SEC approves rule to allow testimonials in advertising

SEC approves rule to allow testimonials in advertising

Revision of the advertising rule in place since 1961 reflects technological advances like social media marketing, according to the regulator

The SEC on Tuesday approved a final marketing rule that updates regulations for investment adviser advertising to reflect technological advances.

The new rule replaces the advertising rule, which was adopted by the Securities and Exchange Commission in 1961, and a rule on payments to solicitors established in 1979. The previous regulations centered on written communications, television and radio advertising. The newly approved rule contains principles-based provisions that can apply to online outreach, such as adviser marketing over social media.

The final marketing rule allows testimonials, endorsements, performance advertising and third-party ratings as long as they comply with anti-fraud protections and other conditions.

For instance, an advertisement must disclose whether the person giving an endorsement or testimonial is a client or is being compensated.

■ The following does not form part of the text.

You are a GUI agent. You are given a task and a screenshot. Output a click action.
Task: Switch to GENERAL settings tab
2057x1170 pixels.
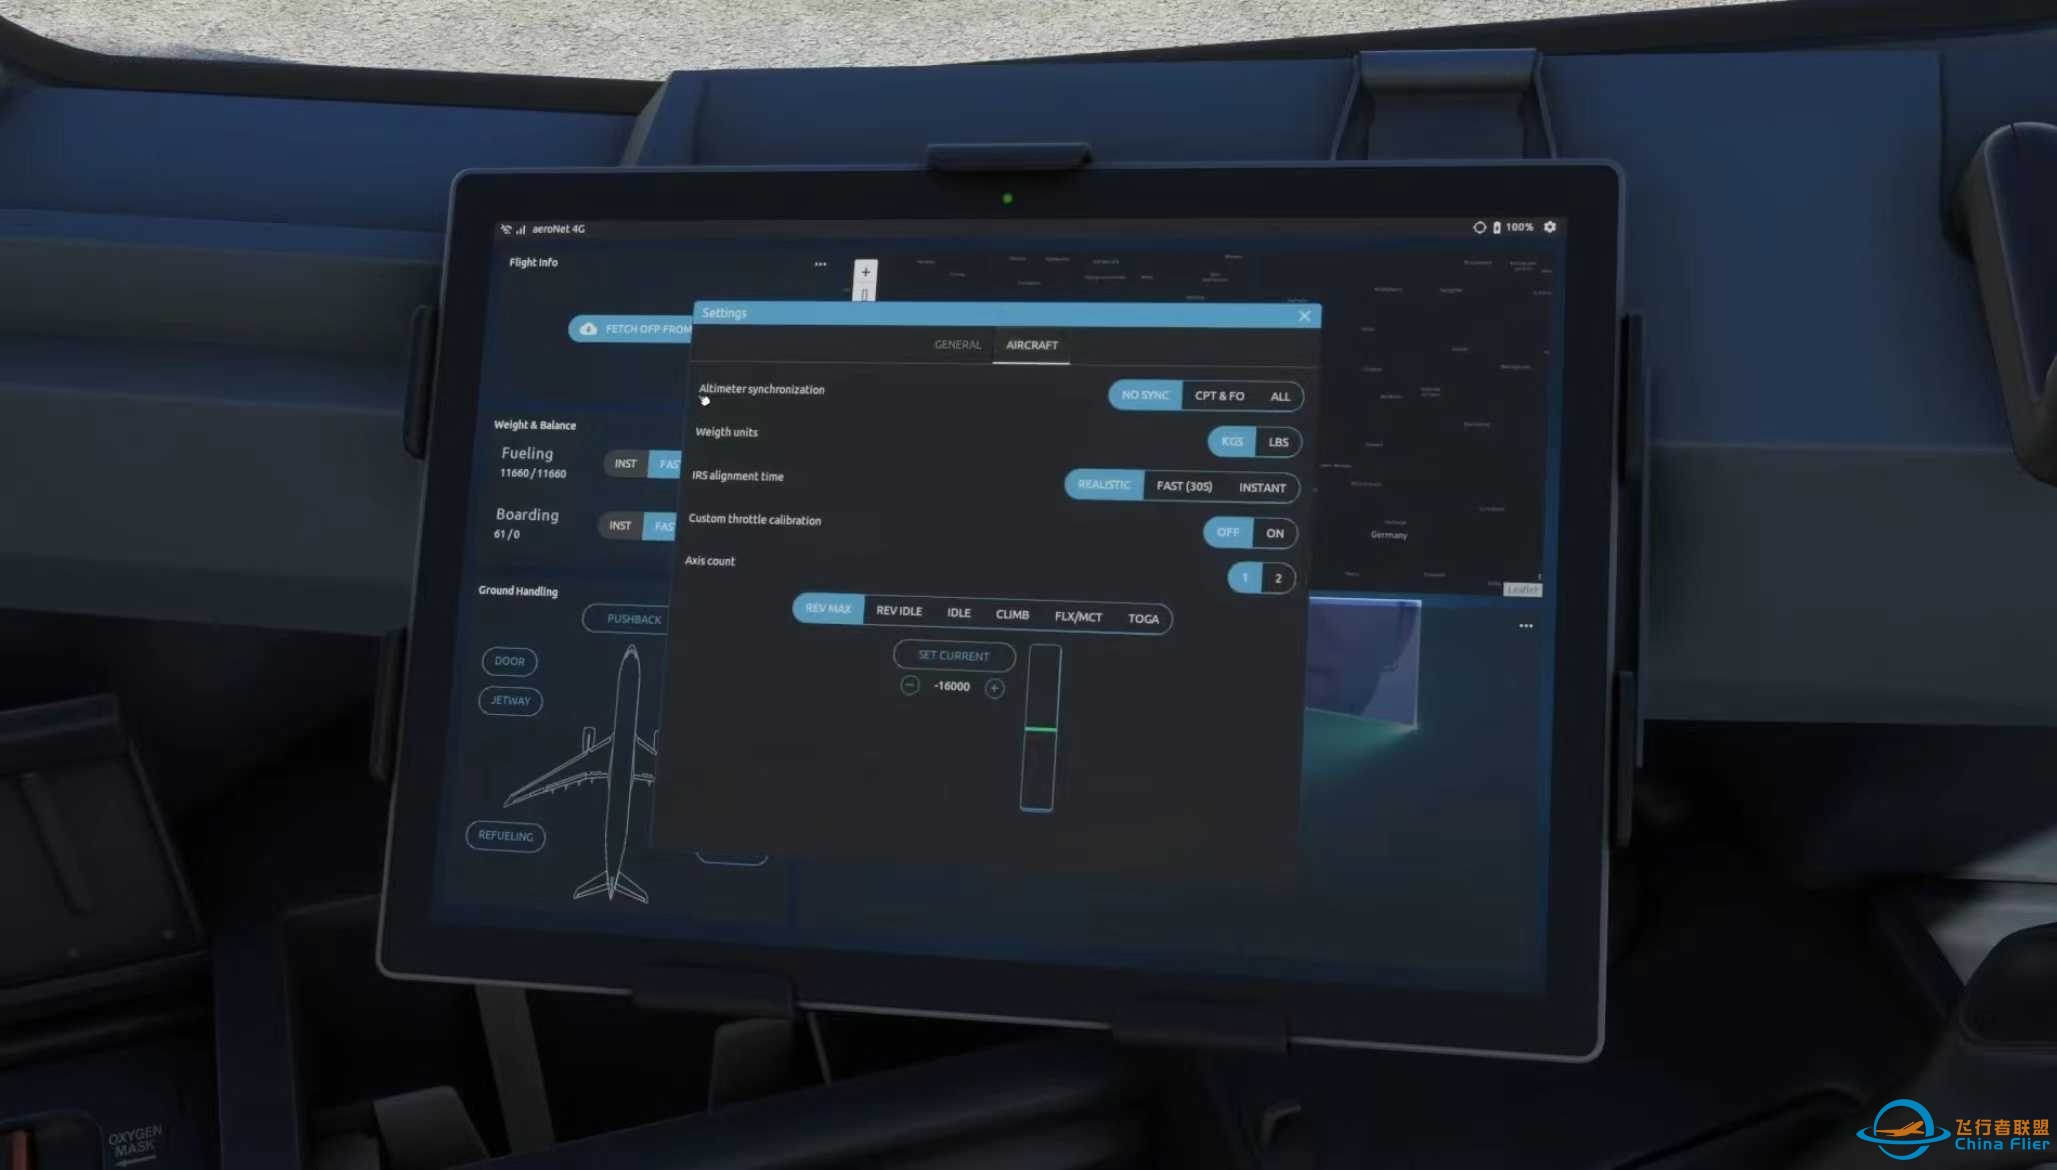(958, 345)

Advertising of gross performance must be accompanied by net performance and performance data must be presented over a specific time period.

The new rule modifies “the definition of ‘advertisement’ to be more ‘evergreen’ in light of ever-changing technology,” the final rule states.

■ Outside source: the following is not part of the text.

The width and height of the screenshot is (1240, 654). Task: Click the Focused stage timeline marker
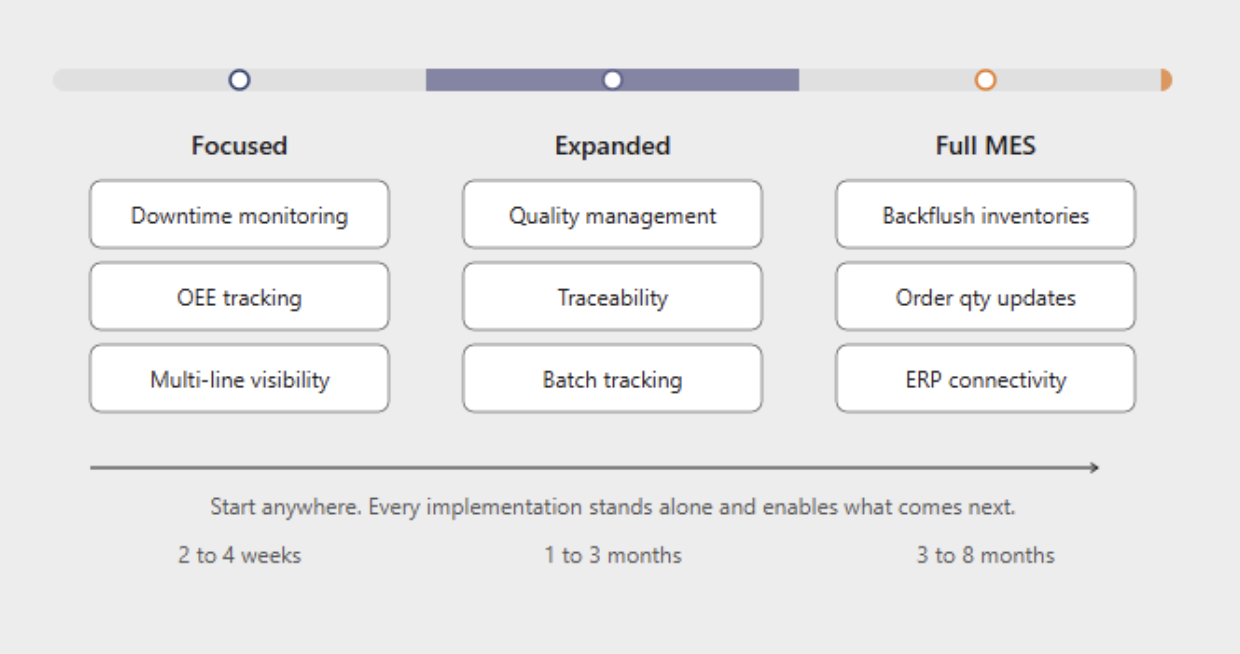tap(239, 80)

SEC Chairman Jay Clayton said advertising regulation reform was overdue.  

“The marketing rule reflects important updates to the traditional advertising and solicitation regimes, which have not been amended for decades, despite our evolving financial markets and technology,” Clayton said in a statement. “This comprehensive framework for regulating advisers’ marketing communications recognizes the increasing use of electronic media and mobile communications and will serve to improve the quality of information available to investors. The new rule provides for an extended compliance period intended to provide advisers with a sufficient transition period, including to enable consultation with the Commission’s expert staff.”

The rule will go into effect 60 days after it is published in the Federal Register, or after the inauguration of President-elect Joe Biden on Jan. 20. That makes it vulnerable to a delay when the Biden administration comes into power and the SEC switches from a 3-2 Republican majority to a Democratic majority. The compliance date will be 18 months after the effective date.

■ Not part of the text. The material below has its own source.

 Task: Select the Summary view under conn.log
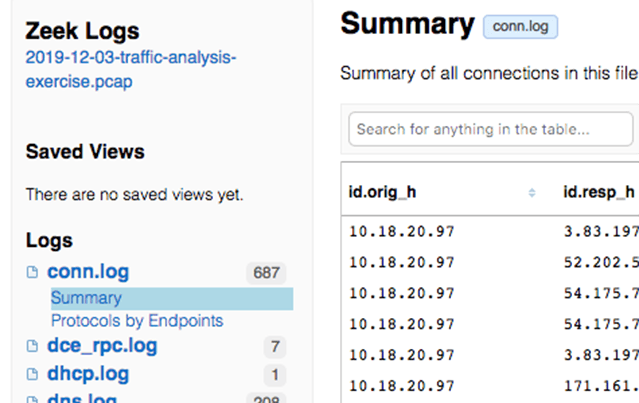tap(172, 298)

The marketing rule was approved unanimously by all five SEC members, but the two Democrats on the commission, Allison Herren Lee and Caroline Crenshaw, expressed reservations about some changes to the final rule that make it differ from the proposal released in November 2019.

They opposed the removal of a provision that would have required advisers to review advertising for compliance before disseminating it. They also objected to carve-outs for communication about hypothetical performance in response to unsolicited requests from retail investors and for one-on-one communication with private fund investors.

“This rule makes a number of improvements in an area that is of paramount importance to investors — ensuring that their fiduciaries provide honest, clear and contextualized information about the complex services they provide,” Lee and Crenshaw said in a statement. “While we hope that our concerns about the loss of certain safeguards will not prove prescient, we believe it will be important for the Commission to closely monitor industry implementation of the rule to consider whether additional revisions or protections may be warranted going forward.” 

In another change from the proposal, the definition of an advertisement will not extend to communications directed toward one person.

The Investment Adviser Association has made reform of the advertising rule a priority. The organization endorsed the final marketing regulation.

“We are pleased that the Commissioners and staff incorporated a number of requests made by the IAA – including permitting advisers to market themselves through social media and other modern means,” IAA chief executive Karen Barr said in a statement.  “We appreciate that the rule includes a targeted definition of advertising that allows advisory firms to continue their typical communications with existing clients. We are also pleased that the SEC focused on the compliance program requirements in lieu of the proposal requiring pre-approval of all marketing materials.”